My accountant says I can live there (without eating too much) for 2.5 years (after which I can't live at all) but truly, you know, it's a thing to consider.


  1. Haha, I have that same laundry machine! In case no one has pointed it out to you (and why should they- I didn't notice for three years), you need to drain it regularly. If it's the same thing, and how many of these could be out there, there's a small panel in the front that you pop out with a quarter. Then you drain the tiny hose into a small pie dish, over and over again, spilling as you go, until it stops flowing and you can unscrew and pull out the lint trap piece. Of course if you don't do this on a regular basis, you get the infamous Outlet Error.
    It helps with the dampness, but doesn't help at all with the wrinkles, which are permanently imbedded into any article of clothing that enters the laundry machine...
    Probably you have something entirely different, but that is the story with mine. That and it takes a minimum of 4 hours to do 1 load of laundry... and the timer LIES! 6 minutes can take 45.

  2. Oh, I'm about there, too. Since I cannot have what I really want in life, I MUST have an AMAZING place to live. With THINGS.

    Meanwhile, the lady who was supposed to show us two apartments today called in sick. And packing continues apace...

  3. Just write the "must haves" down on your list and magically, all that you need will appear. I for one, don't have my own washer or dryer, but I do have two washers and two dryers, immediately out my back door. Two steps. Just two. And no one else is ever in the laundry room. So I'd put real stove and bathtub on my list for sure, but sharing a washer/dryer can be doable and not horrifying.

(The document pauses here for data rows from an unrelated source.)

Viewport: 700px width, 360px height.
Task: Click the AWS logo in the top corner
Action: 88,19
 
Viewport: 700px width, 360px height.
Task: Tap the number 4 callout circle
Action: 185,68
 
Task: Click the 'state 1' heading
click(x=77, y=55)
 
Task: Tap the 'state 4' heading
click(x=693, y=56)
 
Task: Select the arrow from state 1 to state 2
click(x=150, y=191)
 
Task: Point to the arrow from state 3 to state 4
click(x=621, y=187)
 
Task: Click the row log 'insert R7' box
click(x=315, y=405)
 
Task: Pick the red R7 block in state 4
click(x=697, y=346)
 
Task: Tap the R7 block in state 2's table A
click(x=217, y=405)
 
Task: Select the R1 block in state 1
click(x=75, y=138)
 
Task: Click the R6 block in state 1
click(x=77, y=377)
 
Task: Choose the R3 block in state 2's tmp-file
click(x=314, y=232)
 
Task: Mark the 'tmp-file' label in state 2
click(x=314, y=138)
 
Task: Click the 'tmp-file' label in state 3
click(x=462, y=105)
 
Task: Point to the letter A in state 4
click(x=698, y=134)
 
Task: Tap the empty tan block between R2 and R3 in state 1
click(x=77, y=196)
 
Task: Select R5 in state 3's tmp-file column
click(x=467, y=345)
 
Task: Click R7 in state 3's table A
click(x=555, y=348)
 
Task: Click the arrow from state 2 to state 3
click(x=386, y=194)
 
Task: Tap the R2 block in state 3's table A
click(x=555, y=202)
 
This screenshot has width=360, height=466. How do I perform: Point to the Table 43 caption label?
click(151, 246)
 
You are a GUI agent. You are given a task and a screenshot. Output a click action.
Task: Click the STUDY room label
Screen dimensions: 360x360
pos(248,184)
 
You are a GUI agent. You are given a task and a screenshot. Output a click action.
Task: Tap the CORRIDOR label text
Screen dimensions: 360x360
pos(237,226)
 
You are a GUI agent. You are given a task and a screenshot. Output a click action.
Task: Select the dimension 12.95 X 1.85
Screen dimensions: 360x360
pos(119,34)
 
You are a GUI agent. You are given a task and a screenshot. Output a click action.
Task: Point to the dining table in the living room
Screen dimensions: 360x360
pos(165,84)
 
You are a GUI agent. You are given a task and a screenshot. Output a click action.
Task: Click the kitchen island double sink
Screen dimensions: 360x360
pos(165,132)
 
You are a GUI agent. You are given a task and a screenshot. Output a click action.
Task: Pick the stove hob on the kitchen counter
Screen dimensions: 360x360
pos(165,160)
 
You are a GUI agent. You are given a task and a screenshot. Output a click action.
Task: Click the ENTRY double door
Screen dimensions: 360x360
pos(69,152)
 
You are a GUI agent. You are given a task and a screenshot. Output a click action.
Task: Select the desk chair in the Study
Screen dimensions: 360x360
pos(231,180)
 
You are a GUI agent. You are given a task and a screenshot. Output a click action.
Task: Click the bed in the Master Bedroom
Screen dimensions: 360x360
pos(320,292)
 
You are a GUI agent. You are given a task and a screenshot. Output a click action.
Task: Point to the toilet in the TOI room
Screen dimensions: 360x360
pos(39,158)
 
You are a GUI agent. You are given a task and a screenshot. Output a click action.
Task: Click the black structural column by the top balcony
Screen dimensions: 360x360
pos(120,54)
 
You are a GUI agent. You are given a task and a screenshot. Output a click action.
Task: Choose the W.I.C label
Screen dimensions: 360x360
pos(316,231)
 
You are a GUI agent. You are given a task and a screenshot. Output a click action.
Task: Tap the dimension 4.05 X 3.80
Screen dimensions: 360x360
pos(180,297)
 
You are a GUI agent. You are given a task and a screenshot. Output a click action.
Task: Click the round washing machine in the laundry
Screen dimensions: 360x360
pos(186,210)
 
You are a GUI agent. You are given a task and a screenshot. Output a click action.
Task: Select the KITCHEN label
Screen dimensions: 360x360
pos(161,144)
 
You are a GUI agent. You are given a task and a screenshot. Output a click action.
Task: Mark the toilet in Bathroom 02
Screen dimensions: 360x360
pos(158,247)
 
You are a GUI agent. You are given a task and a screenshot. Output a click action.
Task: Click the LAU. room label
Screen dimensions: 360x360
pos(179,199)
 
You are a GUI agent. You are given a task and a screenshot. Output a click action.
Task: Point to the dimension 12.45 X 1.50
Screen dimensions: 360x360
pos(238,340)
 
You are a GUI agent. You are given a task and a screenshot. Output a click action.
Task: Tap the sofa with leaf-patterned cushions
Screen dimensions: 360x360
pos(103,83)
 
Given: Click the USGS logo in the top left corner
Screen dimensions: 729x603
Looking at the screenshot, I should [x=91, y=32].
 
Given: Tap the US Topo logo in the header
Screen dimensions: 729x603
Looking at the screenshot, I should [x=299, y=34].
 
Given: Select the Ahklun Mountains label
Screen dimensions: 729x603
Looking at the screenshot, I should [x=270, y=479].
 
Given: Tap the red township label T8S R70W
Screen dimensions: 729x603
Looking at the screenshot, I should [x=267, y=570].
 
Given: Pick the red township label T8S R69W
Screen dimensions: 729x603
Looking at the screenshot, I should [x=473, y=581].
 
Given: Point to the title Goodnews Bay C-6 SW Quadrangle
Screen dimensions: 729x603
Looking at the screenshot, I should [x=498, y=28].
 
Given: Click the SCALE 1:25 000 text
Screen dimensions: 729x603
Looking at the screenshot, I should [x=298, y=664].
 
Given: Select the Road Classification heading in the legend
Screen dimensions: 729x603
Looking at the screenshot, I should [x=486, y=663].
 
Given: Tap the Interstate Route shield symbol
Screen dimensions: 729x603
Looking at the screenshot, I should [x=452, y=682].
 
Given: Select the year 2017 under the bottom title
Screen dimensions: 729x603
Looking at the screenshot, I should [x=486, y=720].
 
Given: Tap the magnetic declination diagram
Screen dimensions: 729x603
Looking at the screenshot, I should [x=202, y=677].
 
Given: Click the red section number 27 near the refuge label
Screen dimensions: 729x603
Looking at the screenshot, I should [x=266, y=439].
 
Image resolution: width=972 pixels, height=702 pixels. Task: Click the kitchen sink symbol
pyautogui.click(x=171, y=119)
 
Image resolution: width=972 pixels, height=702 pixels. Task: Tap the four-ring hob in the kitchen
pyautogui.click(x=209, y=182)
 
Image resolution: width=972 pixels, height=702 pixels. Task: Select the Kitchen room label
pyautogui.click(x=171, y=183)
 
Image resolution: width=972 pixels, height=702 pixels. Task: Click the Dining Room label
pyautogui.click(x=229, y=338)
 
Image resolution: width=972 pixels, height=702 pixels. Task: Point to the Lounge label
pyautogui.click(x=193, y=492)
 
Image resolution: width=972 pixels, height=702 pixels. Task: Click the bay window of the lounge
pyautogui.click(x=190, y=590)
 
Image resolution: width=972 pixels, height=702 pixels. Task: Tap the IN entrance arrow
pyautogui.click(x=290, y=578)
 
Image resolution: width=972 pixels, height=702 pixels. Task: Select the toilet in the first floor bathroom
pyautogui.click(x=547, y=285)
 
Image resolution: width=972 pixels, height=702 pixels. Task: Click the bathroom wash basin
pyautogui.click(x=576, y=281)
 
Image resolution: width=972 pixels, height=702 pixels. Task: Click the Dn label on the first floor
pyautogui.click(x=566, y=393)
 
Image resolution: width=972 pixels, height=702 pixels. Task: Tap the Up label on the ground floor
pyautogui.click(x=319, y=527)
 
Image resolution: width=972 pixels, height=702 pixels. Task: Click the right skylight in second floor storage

  4. Dear Ms. Gonick, please do not move to Des Moines, no matter how cheap the housing. It's cheap in Detroit, too, and they're doing marvelous things there with the blight, like tearing it out and making urban farms, but the weather!! I just do not see you as an Iowa gal in the winter, all that ice driving ... much worse than a trip to the laundromat (there are some good ones, I know from experience since I do not have in-home laundry, more's the pity), trust me. Plus, would you be so depressed you wouldn't be able to blog, thereby spreading the depression like a plague? I beg you, don't move to Des Moines.